Real World Session 3: What Your Professors Didn't Tell You About Your First Job

After lunch, we went to a session about the real experience you'll get in your first job.  Speakers included Rebecca Treacy-Lenda (UPS). Carrie England (Jackson Spalding), and David Jones (William Mills Agency).  Each of the speakers had a main point to make, and then opened it up for questions from the students. 

Here are my notes of the most important points:
  • Just because you're graduating doesn't mean you stop learning - be a student in your first job!
  • Throughout the first several years of your career, continue to work on building your personal brand.
  • PR is more than just the traditional activities you learn in school - you do deal with money and create value for your form.
  • It's very important to understand office politics in order to fit in at your first job.
  • Our generation is typically perceived as one that expects things to be handed to us, lacks face-to-face communication skills (especially in light of the social media movement), and is unwilling to put in our time and pay our dues.  Be aware of and overcome these stereotypes!

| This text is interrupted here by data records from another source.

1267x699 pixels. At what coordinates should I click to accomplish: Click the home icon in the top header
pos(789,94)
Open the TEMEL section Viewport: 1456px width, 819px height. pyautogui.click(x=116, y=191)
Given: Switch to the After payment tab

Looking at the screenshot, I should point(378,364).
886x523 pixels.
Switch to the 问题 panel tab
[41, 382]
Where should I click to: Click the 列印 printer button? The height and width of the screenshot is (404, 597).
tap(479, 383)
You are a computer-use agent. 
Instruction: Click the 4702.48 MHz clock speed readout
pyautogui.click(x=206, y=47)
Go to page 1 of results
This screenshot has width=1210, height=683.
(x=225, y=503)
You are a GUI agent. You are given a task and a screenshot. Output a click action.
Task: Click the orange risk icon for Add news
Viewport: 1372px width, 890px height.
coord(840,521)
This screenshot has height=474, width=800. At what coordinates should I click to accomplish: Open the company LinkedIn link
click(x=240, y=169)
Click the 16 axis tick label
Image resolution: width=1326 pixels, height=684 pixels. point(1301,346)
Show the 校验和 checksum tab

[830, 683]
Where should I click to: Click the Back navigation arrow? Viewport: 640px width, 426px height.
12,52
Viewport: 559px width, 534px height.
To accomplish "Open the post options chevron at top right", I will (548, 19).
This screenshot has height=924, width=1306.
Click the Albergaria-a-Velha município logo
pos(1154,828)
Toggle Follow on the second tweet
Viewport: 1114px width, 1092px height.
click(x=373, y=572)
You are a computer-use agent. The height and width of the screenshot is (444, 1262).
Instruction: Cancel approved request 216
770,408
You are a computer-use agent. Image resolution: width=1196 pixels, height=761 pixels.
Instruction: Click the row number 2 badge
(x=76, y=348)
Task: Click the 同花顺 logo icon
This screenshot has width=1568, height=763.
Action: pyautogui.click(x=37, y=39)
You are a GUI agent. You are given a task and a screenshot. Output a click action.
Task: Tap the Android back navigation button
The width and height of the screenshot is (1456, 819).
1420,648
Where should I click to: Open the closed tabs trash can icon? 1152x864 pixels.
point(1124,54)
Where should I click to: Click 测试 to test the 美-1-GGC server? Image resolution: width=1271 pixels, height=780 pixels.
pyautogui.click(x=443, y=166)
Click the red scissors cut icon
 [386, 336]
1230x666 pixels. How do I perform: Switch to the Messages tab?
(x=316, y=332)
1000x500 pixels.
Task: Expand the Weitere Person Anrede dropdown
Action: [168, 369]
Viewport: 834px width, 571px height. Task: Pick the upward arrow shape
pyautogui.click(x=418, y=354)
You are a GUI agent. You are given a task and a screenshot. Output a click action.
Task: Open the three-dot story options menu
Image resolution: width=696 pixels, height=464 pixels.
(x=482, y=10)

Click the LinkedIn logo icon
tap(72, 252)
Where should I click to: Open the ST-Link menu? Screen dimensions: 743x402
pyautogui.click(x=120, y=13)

  • When you ask questions, ask the right person (ie: don't ask the VP where to find the stapler).
  • An entry-level position is usually just a very small step up from an internship - you may still have "busy work" tasks, but this is so you'll understand the "why" behind everything the firm does.
  • You have to be able to prove you can excel at the basics of your job before you can expect to be trusted with bigger responsibilities.
  • Know the environment you're working in, and feel the company out during the interview to find the right fit for you - ask people why they like working there.
  • Make an impression, even if you have to suck up a bit - make sure you gain respect from the beginning
  • In the first 6 months of your job people pay special attention to you - dress appropriately (even more formal than the rest of the office), be on time (or early), make all of your work (even "drafts") flawless.
  • Network at every level.
  • Ask for feedback, but don't sound needy.  
  • A good boss should be involved in your work but you may need to take the initiative to make them aware of what you're doing.
  • Have an idea of what you want to do even beyond your first job - set clear goals that are not client/job specific.
  • Take initiative - generally you won't just be handed more responsibilities unless you demonstrate you're prepared for them.